Waka hoe make a splash on the Coast
• March 21, 2022
Coast residents were eager to try the unique waka paddling experience over the weekend. Photo: Emma Hildesley
Hibiscus Coast residents got a chance to get their feet wet and their heart rate up at a waka hoe event on Stanmore Bay beach recently.
Outdoor-activity facilitators Mātātoa, also known as Time 2 Train, organise events where they tell participants tikanga stories on land before taking to the moana to give waka paddling a go.
Frank Haimona (Ngāpuhi, Ngai Tai ki Tāmaki) says his team offers activities rooted in mātauranga Māori to whānau across Tāmaki Makaurau.
"We started a partnership with Auckland Council where we do free community activities, to let the community have a turn, because most people won’t have a chance to go on waka," Haimona says.
A waka on the water. Photo: Emma Hildesley
Local resident Shane Tapuni says she has always been interested in waka-based activities and hopes more of the Coast community will get involved.
“I came down because it was something Māori happening on the Coast and I don’t see much of that here,” she says.
Coast resident Amy Adlam says it’s important for her Māori tamariki to learn their history and see the mahi of their tīpuna.
“I don’t think there is a large Māori community up here compared to, say, South Auckland so by bringing it here it gives people access,” she says.

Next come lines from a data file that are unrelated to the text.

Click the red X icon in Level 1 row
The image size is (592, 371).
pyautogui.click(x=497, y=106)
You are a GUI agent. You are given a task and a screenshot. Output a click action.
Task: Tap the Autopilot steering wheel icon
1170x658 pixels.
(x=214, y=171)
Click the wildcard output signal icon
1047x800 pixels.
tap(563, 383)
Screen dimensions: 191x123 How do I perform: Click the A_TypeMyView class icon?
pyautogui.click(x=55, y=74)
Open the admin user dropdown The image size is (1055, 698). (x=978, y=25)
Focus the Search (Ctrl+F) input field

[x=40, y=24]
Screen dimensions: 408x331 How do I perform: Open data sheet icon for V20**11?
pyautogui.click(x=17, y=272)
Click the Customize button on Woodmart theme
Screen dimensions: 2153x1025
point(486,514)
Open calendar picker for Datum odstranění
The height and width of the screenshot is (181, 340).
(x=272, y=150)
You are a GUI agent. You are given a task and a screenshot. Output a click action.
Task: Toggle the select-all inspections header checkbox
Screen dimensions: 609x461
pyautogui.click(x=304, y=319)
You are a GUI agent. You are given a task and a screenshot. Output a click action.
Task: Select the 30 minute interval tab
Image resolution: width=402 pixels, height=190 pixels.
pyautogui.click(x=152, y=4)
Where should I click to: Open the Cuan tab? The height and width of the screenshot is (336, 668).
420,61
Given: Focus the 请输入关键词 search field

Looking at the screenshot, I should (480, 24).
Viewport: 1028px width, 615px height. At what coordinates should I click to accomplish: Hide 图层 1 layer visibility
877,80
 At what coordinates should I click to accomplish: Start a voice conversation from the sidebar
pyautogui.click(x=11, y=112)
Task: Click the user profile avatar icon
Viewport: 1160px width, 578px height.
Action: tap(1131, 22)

Haimona began the initiative at kura kaupapa Māori, where lessons are based almost entirely outdoors and operate on a Māori calendar.
“Mainstream schools play rugby, league, soccer or netball, but for the most part we only do kaupapa Māori and our students are thriving,” says Haimona.
Locals will be able to jump in a waka and learn some reo until the end of the month.